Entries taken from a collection
━━━━━━━━━━━━━━━━━━━━━━━━━━━━━━
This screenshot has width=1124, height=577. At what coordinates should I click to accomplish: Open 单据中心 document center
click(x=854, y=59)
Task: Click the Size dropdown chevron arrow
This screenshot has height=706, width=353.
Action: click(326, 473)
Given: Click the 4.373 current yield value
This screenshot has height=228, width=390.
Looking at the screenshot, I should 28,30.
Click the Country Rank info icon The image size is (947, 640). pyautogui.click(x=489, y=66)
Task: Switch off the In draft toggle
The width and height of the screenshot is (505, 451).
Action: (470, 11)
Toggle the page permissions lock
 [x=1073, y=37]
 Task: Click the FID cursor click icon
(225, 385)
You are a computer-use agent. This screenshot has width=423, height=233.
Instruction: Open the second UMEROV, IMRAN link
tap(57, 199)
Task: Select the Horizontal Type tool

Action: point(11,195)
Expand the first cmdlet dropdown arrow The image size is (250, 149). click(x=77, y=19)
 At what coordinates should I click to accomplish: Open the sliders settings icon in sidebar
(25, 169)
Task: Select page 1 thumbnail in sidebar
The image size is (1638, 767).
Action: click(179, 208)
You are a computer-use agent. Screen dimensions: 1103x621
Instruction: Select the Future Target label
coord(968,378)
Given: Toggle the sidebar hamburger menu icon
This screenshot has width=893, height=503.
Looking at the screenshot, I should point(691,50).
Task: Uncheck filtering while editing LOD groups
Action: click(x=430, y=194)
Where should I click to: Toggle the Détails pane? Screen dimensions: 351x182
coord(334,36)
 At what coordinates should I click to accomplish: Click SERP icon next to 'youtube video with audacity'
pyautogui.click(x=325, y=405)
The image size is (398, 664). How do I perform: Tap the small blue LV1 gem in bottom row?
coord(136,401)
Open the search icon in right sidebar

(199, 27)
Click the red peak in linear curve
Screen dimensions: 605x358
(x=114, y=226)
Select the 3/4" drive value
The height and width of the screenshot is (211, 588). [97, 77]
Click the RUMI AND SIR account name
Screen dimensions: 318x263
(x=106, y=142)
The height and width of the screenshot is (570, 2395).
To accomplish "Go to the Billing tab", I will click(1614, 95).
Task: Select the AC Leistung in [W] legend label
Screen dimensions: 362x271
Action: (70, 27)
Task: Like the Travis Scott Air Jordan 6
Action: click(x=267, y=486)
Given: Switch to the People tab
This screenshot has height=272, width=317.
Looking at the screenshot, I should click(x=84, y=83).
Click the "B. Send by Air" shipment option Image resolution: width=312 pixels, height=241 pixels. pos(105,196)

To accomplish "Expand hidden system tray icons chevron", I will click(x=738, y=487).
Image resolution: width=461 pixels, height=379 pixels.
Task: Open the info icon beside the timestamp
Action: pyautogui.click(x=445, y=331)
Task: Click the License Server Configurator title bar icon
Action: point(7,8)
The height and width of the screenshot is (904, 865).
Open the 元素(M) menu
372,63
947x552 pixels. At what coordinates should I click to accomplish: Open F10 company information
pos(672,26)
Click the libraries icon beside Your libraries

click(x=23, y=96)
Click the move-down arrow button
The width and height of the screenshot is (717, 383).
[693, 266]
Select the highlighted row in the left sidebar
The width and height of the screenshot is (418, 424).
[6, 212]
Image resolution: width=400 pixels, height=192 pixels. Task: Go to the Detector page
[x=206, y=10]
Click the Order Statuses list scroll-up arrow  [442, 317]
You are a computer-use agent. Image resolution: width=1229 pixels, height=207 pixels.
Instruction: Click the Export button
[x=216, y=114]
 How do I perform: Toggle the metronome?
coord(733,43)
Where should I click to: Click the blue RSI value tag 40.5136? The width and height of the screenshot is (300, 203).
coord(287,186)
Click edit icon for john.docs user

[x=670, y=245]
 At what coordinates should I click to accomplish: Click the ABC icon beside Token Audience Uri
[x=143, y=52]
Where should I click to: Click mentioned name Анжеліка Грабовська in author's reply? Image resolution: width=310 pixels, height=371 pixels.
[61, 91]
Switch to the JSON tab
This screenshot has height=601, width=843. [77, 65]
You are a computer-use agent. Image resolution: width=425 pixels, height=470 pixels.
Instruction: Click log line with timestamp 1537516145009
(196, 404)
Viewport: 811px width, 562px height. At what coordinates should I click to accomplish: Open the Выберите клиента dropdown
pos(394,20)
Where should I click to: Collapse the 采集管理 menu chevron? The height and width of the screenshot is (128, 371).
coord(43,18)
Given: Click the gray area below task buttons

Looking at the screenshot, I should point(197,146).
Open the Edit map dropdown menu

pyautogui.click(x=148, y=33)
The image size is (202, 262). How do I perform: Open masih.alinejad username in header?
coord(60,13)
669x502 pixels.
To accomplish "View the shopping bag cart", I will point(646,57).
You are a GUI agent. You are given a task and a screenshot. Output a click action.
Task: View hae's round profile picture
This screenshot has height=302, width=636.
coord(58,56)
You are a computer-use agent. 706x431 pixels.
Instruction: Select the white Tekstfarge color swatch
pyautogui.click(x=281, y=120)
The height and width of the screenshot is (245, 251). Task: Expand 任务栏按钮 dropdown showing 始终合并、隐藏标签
━━━━━━━━━━━━━━━━━━━━━━━━━━━━━━
From the records above, copy each line that contains the word "computer".

You are a computer-use agent. This screenshot has width=423, height=233.
You are a computer-use agent. Screen dimensions: 1103x621
You are a computer-use agent. Image resolution: width=1229 pixels, height=207 pixels.
You are a computer-use agent. Image resolution: width=425 pixels, height=470 pixels.
You are a computer-use agent. 706x431 pixels.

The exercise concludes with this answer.